Po pierwsze, wspaniała zabawa w wyścigi. Najbardziej nasila się ona w czasie długich przerw. Wtedy celem biegu staje się kolejka do stołówki i zajęcie w niej jak najbardziej dogodnego miejsca lub – jeśli już o kolejkach mówimy, do szkolnego automatu. I tak spędzony czas podobno wcale nie jest nudny! Przypomina raczej walkę. Walczymy z automatem, który nie chce przyjmować naszych drobnych, walczymy z innymi ludźmi, którzy twierdzą, że stali przed nami, walczymy z zatrzymującym się w połowie drogi naszym zakupem, który w końcu nie trafia do naszych rąk. Nie wiem, która walka jest najbardziej zacięta, ale największe straty przynosi nam najczęściej ta ostatnia.
Kolejną metodą spędzania czasu wolnego w szkole są wszelkiego rodzaju gry i zabawy. Zaczynają się od zawodów, kto kogo przekrzyczy i czyj wrzask będzie słychać na drugim końcu korytarza, przez granie na telefonie i równoczesne obserwowanie gry kolegi, który siedzi obok, do odbijania „piłki”, którą tworzy zmięta kartkówka z matematyki.

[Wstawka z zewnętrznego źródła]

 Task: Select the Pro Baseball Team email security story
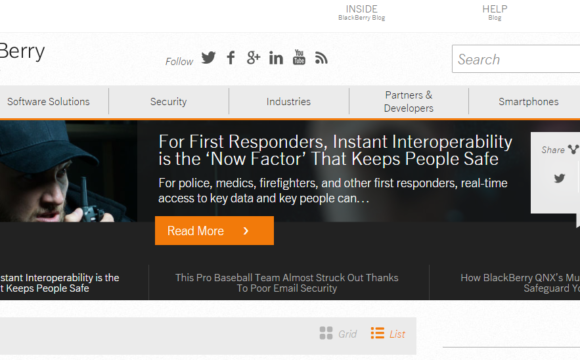click(x=287, y=283)
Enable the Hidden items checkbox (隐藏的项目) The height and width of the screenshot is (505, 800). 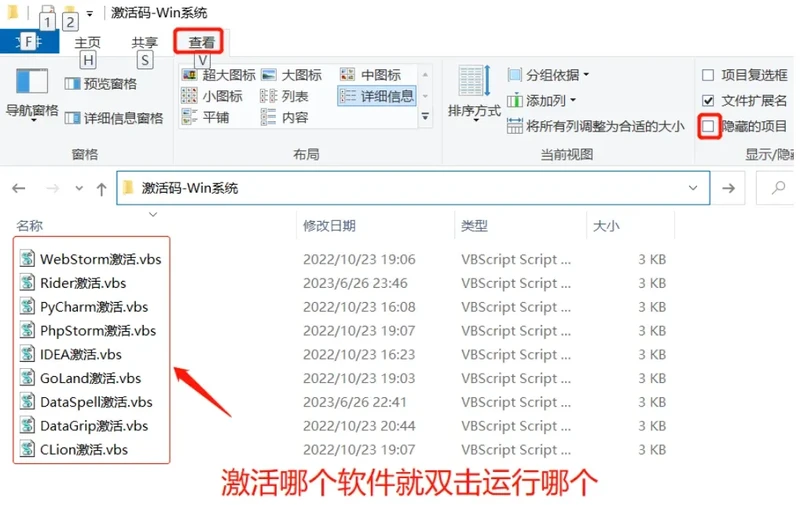(x=708, y=127)
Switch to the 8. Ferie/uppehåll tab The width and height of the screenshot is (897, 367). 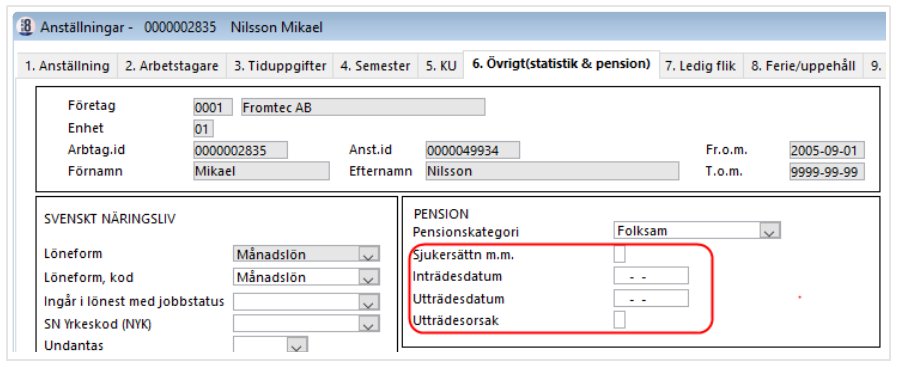(x=803, y=66)
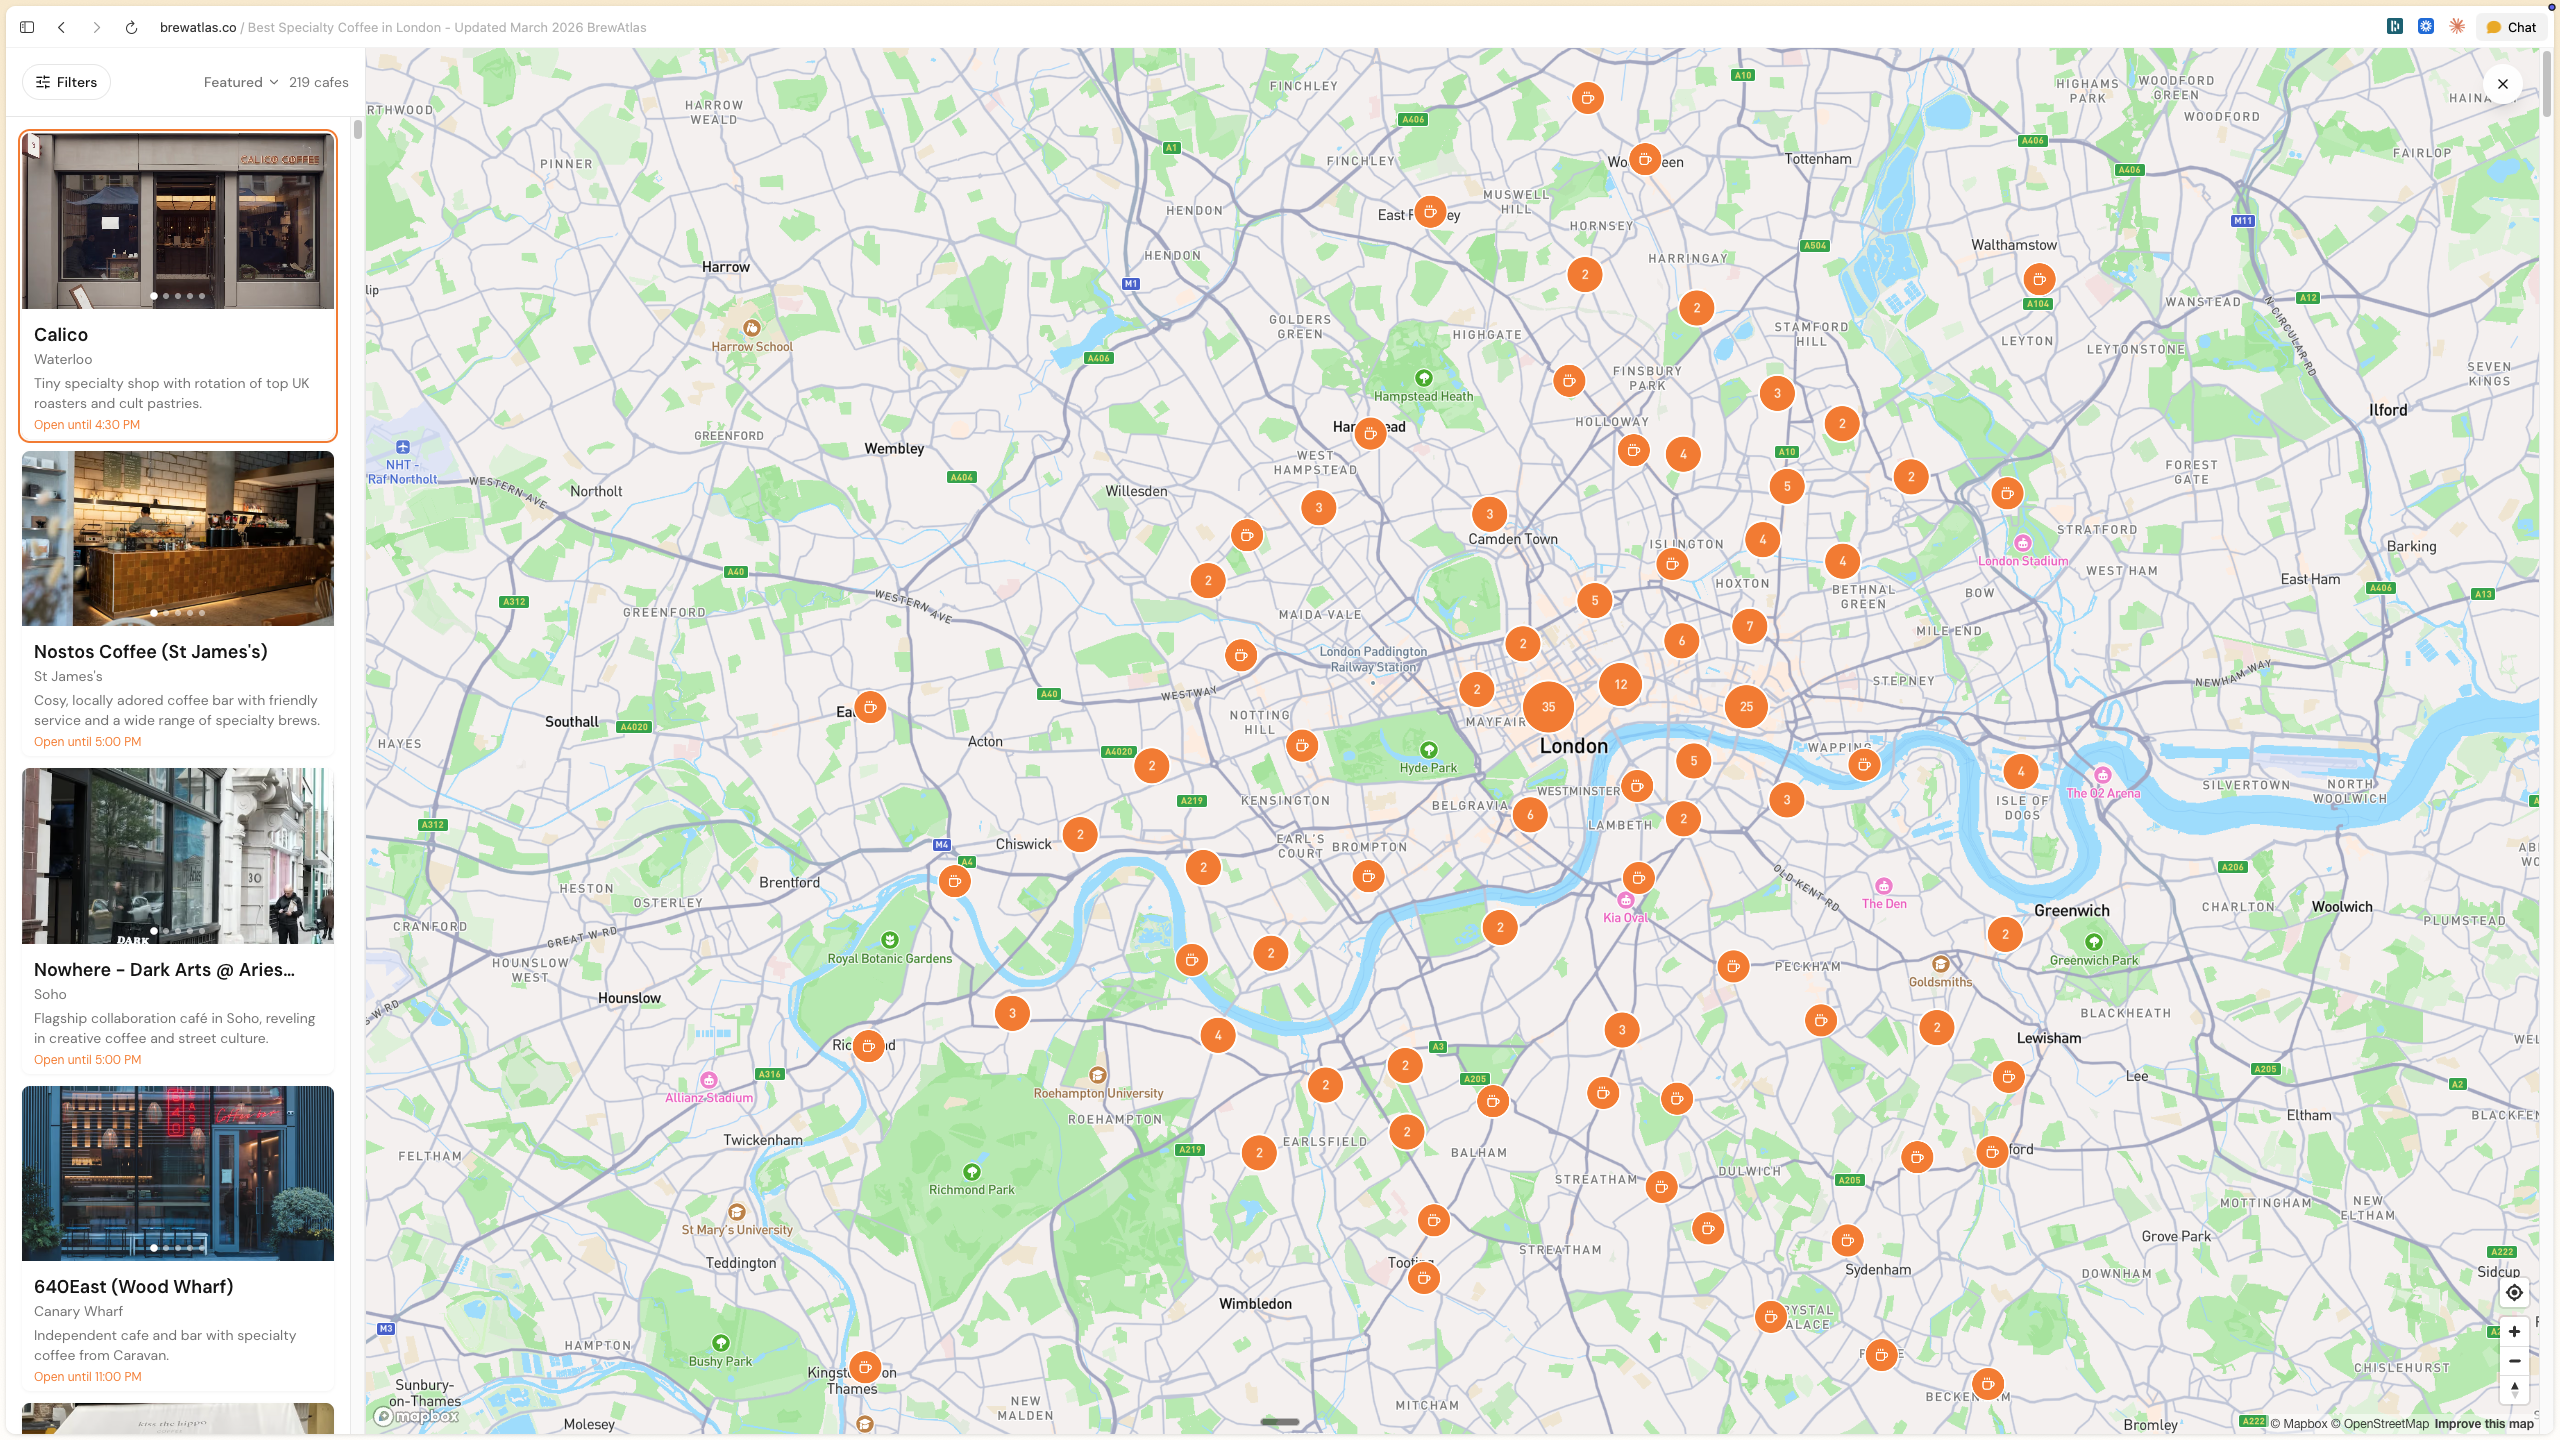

Niektórzy mają stałe miejsca spędzania przerw i nawet na najkrótszej, tej pięciominutowej odwiedzają je (np. toaleta). Inni są tam, gdzie im w danej chwili wygodnie. Ale nieważne jak i gdzie spędzamy przerwę. Ważne, że znajdujemy chwilę WYTCHNIENIA pomiędzy lekcjami i spędzamy ten czas przyjemnie. Prawda, że trudno się ze mną nie zgodzić?